Le plaignant et l’huissier concerné ne disposent (plus) d’aucun droit de recours contre cette décision. Seules les instances auteures d’une dénonciation ont le droit de passer outre et de forcer le passage vers le Conseil de Discipline.
A noter qu’il n’y a pas non plus de délai spécifique imposé à l’auditorat pour cette étape et qu’il est seulement possible, en cas de dépassement du délai de 5mois (ou 6mois), de demander un changement d’auditeur. Si 2 ans après le dépôt de la plainte, le dossier n’a toujours pas été transmis au Conseil de Discipline, la procédure sera considérée comme prescrite.
Transfert au Conseil de Discipline
Si la décision est prise de continuer la procédure, le dossier est transmis au Conseil de Discipline, qui est un organe composé d’un magistrat et de 2 huissiers assesseurs élus par la Chambre Nationale pour un mandat de 3 ans (renouvelable 1 fois). Celui-ci convoquera l’huissier concerné par la plainte pour une audience dans un délai minimum d’un mois. Cette date est également communiquée par le greffe à l’huissier-auditeur et au Procureur du Roi de l’arrondissement de l’huissier concerné. Le plaignant quant à lui est censé être « prévenu » par l’huissier-auditeur de la date et du lieu de l’audience sans qu’aucun délai ni sanction ne soit prévus.
Le plaignant a donc le droit de se rendre à l’audience et d’y être entendu, mais il ne pourra pas interroger les éventuels témoins. Cela implique qu’il ne devra probablement plus mener la procédure à charge comme c’est le cas dans la procédure actuelle. Par contre il n’est pas précisé si ce rôle reviendra à l’auditeur ou au Procureur du Roi.

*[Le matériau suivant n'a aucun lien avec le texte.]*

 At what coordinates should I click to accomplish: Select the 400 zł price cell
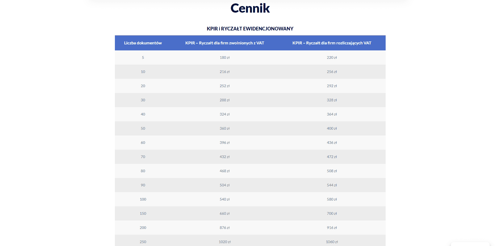[332, 128]
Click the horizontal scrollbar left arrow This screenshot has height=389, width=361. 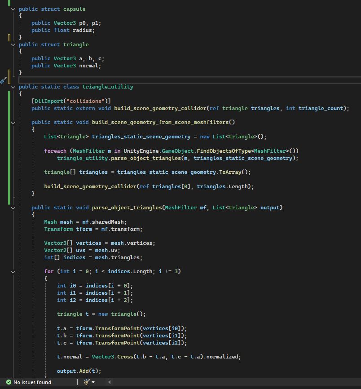click(x=109, y=382)
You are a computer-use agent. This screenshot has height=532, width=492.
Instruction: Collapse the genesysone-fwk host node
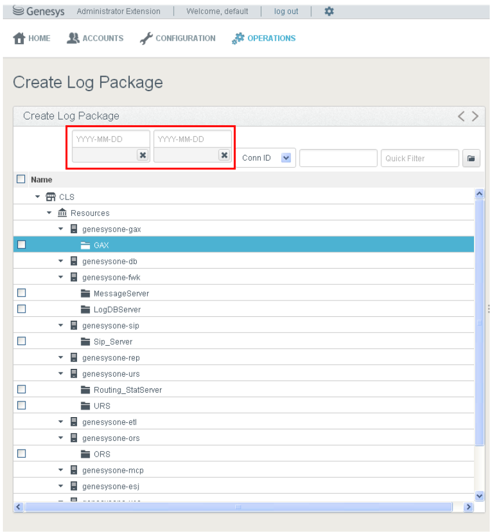[x=61, y=277]
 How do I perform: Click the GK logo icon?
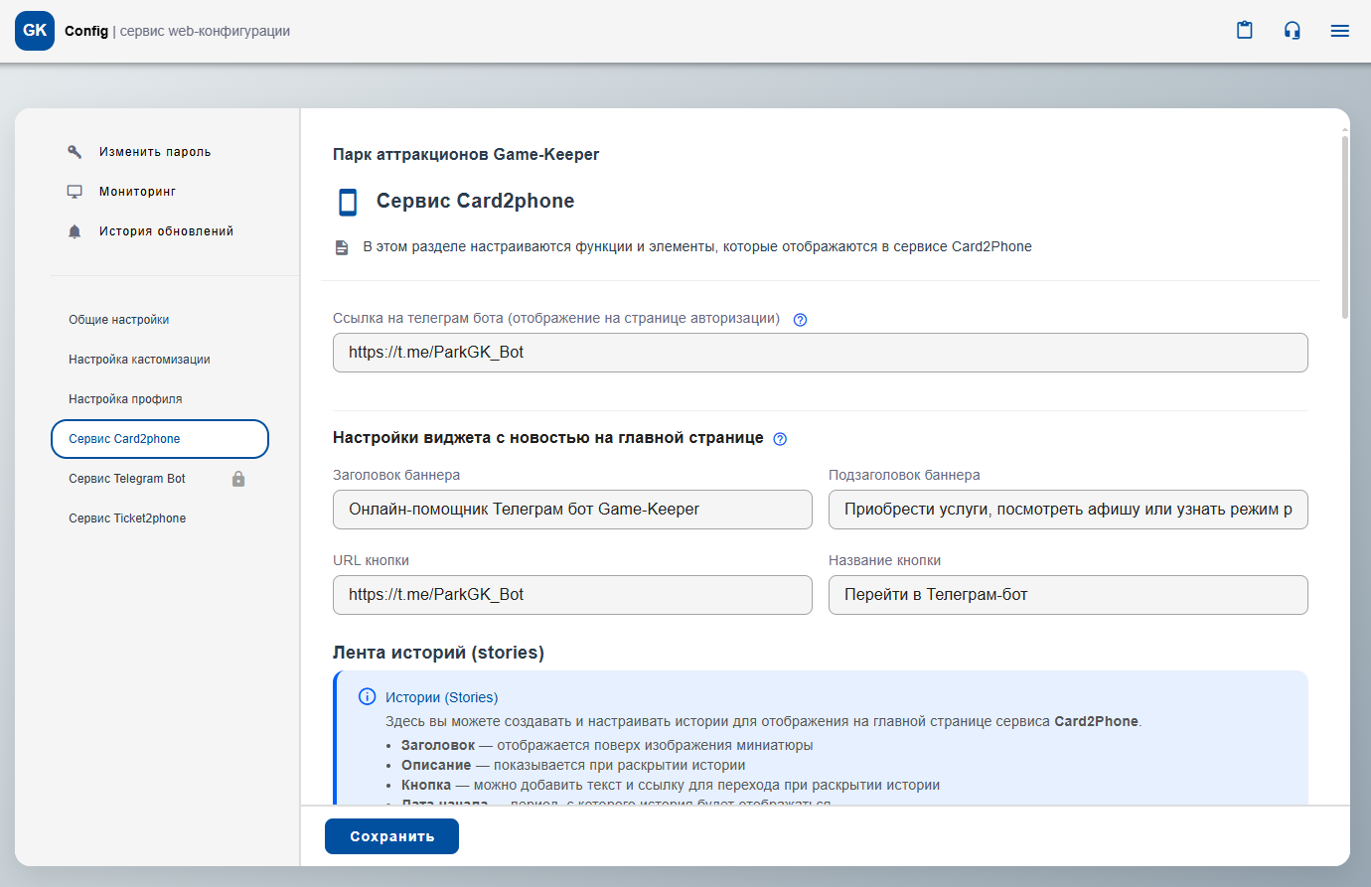pyautogui.click(x=35, y=31)
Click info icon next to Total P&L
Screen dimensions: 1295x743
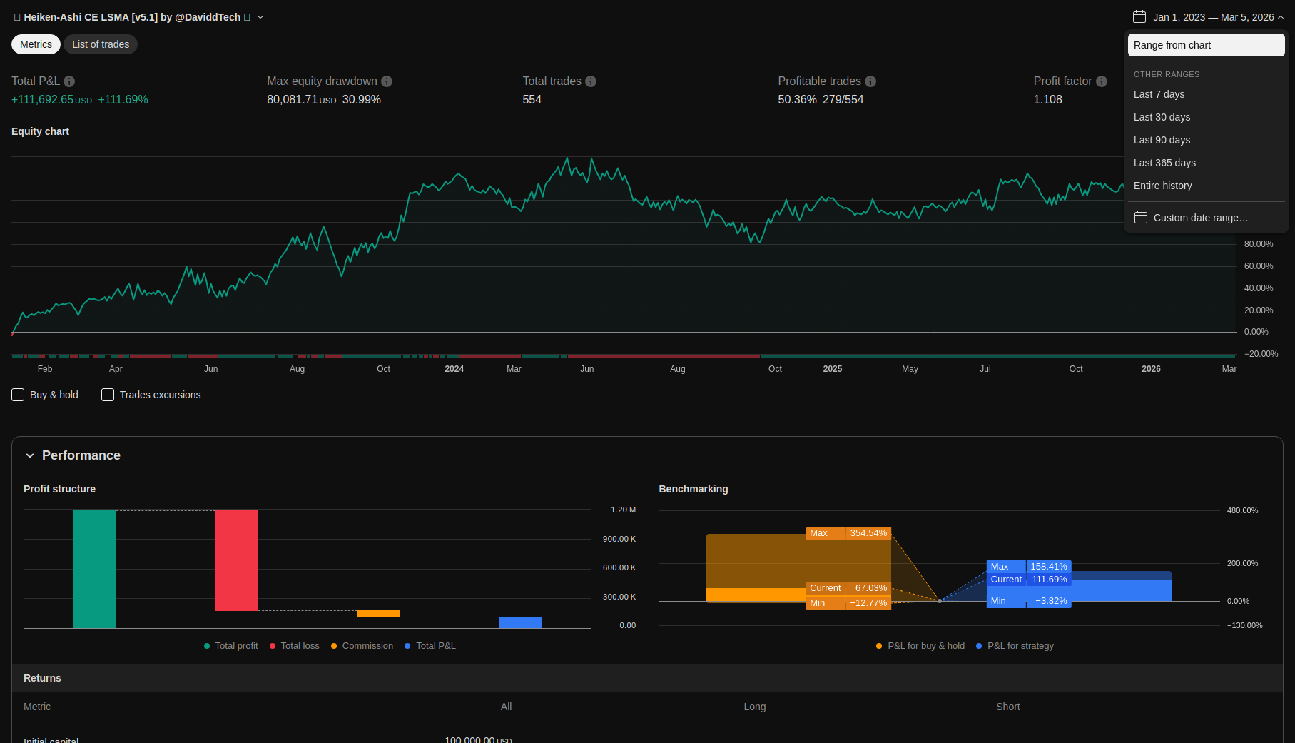tap(69, 81)
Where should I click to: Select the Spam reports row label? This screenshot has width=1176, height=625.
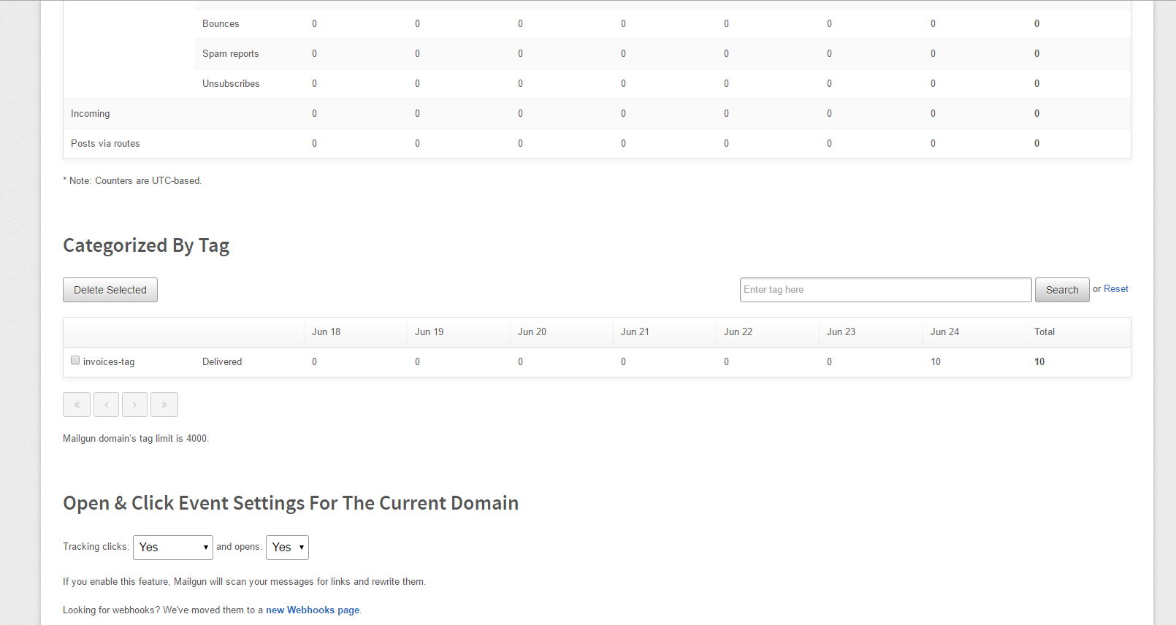pyautogui.click(x=231, y=54)
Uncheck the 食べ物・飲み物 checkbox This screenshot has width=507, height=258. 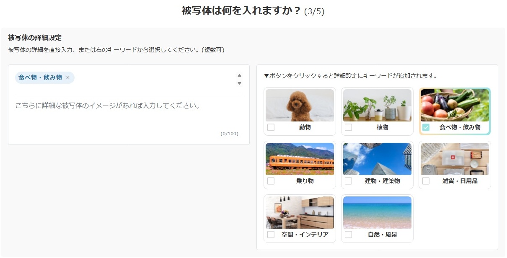coord(426,127)
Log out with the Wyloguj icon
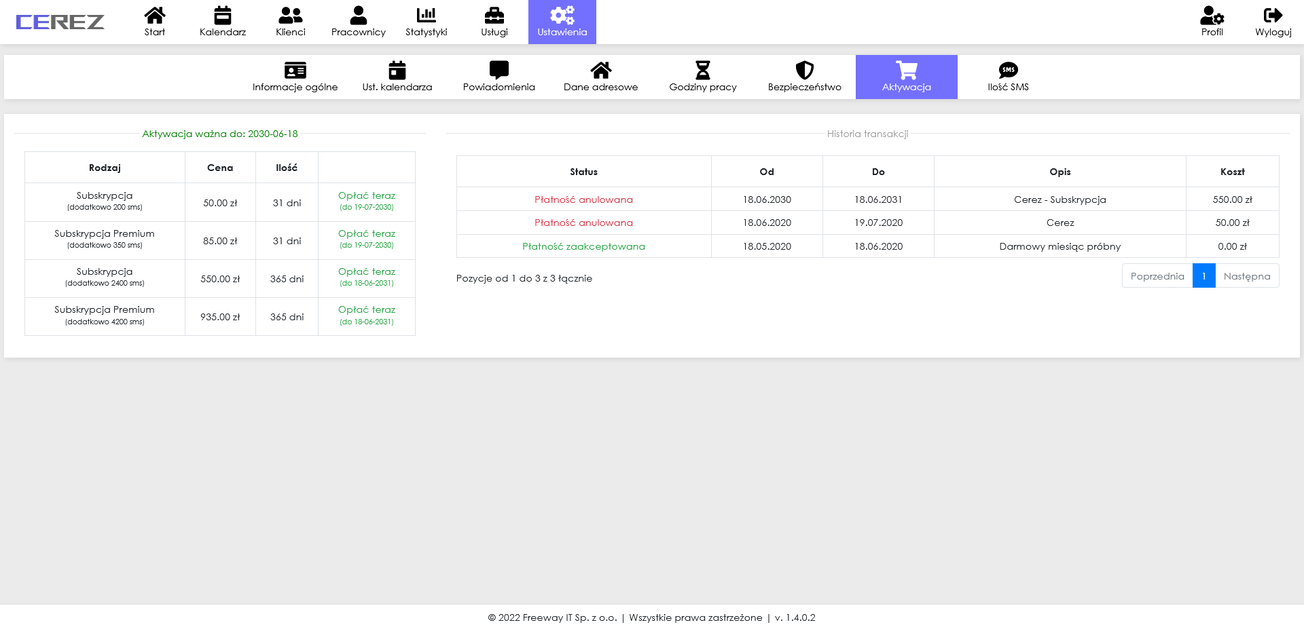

Décision du Conseil de Discipline
Suite à l’audience d’introduction, il sera probablement fixé un calendrier d’audience pour l’échange des arguments qui s’étendra sur plusieurs mois, sans que rien ne soit précisé à ce sujet dans la loi.
Dans le mois de la clôture des débats, le Conseil de Discipline prendra sa décision à scrutin secret et pourra infliger à l’huissier concerné par la plainte une des sanctions suivantes :
- le rappel à l’ordre ;
- le blâme ;
- l’amende disciplinaire pouvant aller de 125 euros à 25.000 euros, perçue par le trésor public ;
- l’exclusion de tous les organes professionnels mentionnés au livre VI (CNHB – Conseil de discipline, …) , pour maximum cinq ans la première fois, et dix ans en cas de répétition ;
- la suspension temporaire de son titre d’huissier ;
- la destitution ou, selon le cas, le retrait du titre d’huissier.
A noter que l’amende disciplinaire peut être infligée en même temps qu’une autre sanction.
Cette décision sera transmise par le greffe dans les 15 jours à toutes les parties impliquées (plaignant compris). L’huissier poursuivi, l’huissier-auditeur et le Procureur disposeront d’un droit de recours contre cette décision devant les tribunaux de l’ordre judiciaire. Le plaignant n’en dispose pas.